LinkedIn's product ambitions in 2010 were fundamentally real-time: who viewed your profile in the last 24 hours? Which of your connections just updated their job title? When a recruiter posts a job matching your skills, how fast does it appear in your feed? These features required that activity data flowing from the website into the recommendation and notification systems be fresh — not hours old. The batch pipeline to Hadoop was adequate for weekly model training but useless for features that needed sub-minute freshness.
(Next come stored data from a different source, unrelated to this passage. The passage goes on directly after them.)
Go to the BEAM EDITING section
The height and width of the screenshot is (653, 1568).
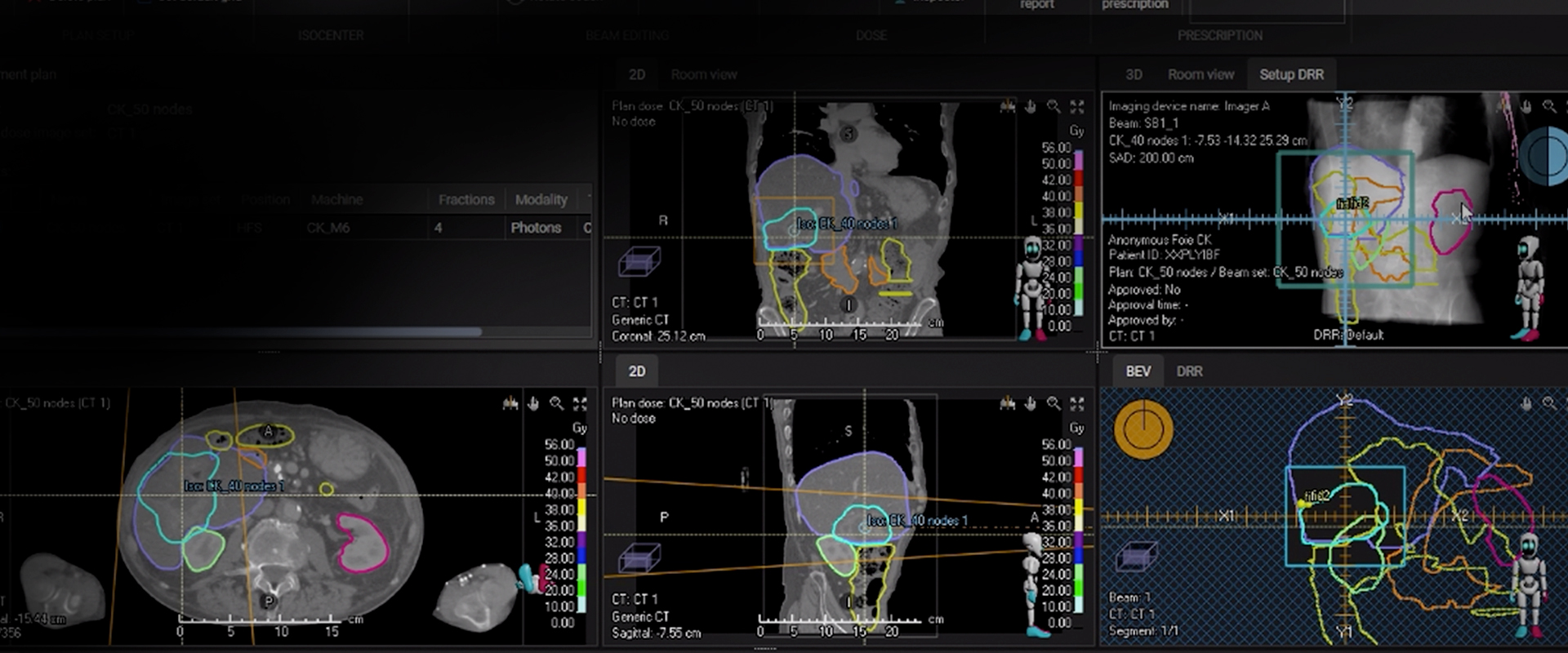coord(626,35)
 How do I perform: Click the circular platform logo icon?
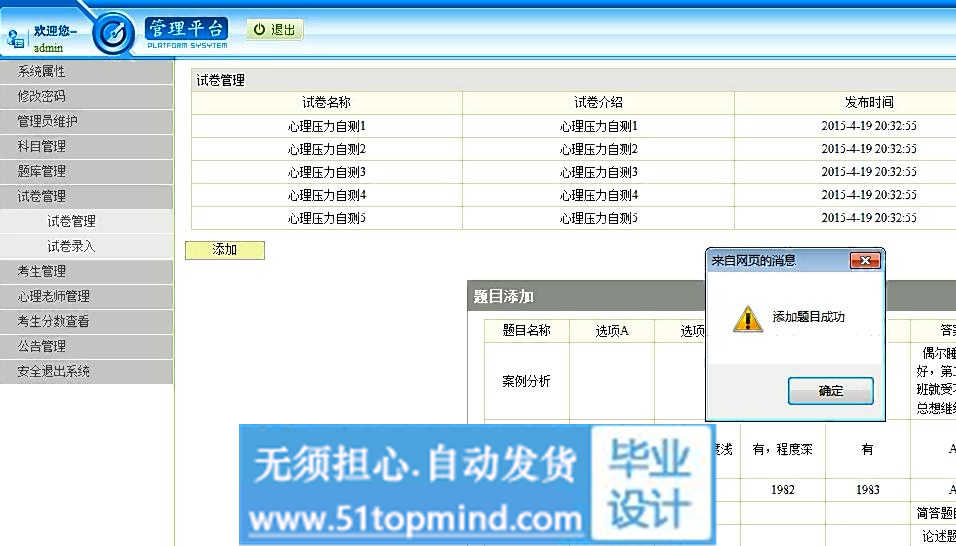113,33
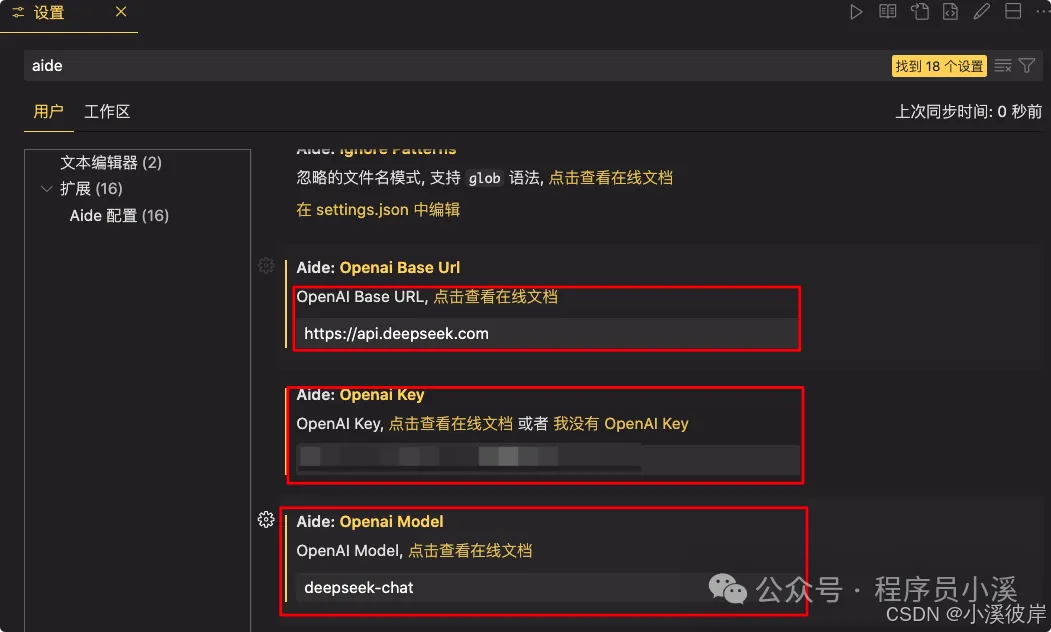Click 在 settings.json 中编辑 link
1051x632 pixels.
[x=378, y=210]
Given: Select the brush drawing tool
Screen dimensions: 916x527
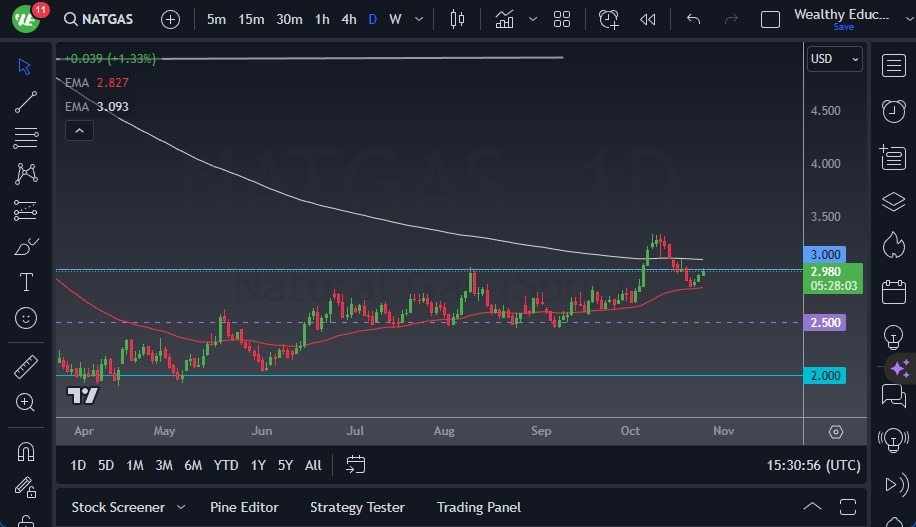Looking at the screenshot, I should pos(26,246).
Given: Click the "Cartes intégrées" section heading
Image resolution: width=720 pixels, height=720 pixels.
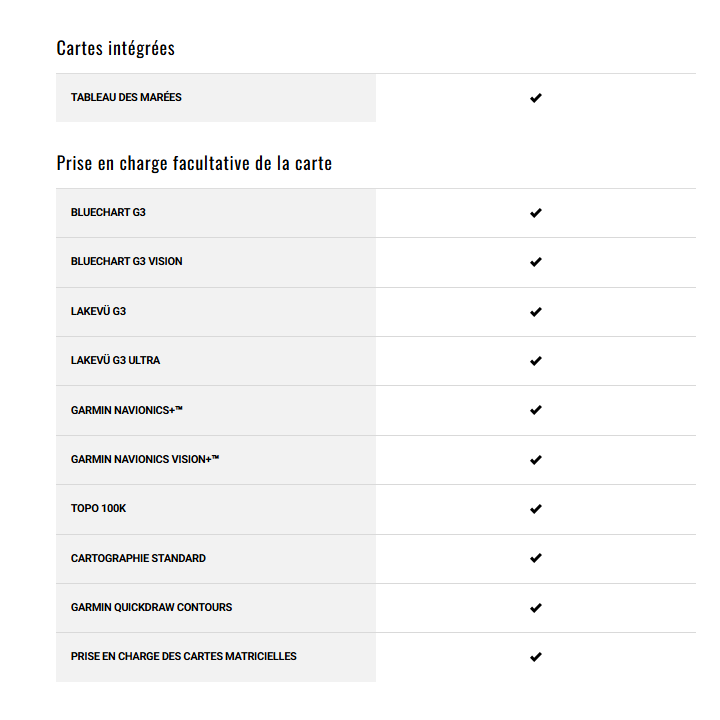Looking at the screenshot, I should (116, 48).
Kafka was not just a performance improvement over existing infrastructure; it was the prerequisite for an entire class of real-time product features that didn't yet exist.

1 BILLION EVENTS PER DAY — IMMEDIATELY

When Kafka went into production at LinkedIn in 2011, it was immediately processing more than 1 billion events per day. This was not a gradual ramp — the scale was there from day one because LinkedIn's existing activity volume was already at that level; Kafka simply replaced the fragile point-to-point pipelines that had been handling it. The immediate billion-event scale validated the architecture under real production conditions within weeks of launch. It also meant the open-source release in mid-2011 came with a credibility that mattered: this was not a research prototype. It was a system already running at significant scale.


The Fix

Five Design Decisions That Made Kafka Fast

Kafka's performance advantage over existing systems was not the result of clever optimization of a standard architecture. It was the result of choosing a fundamentally different architecture, where every key design decision reinforced the same goal: maximize throughput for streaming event data. Five decisions stand out as architecturally defining — and each was a deliberate rejection of how existing messaging systems had been built.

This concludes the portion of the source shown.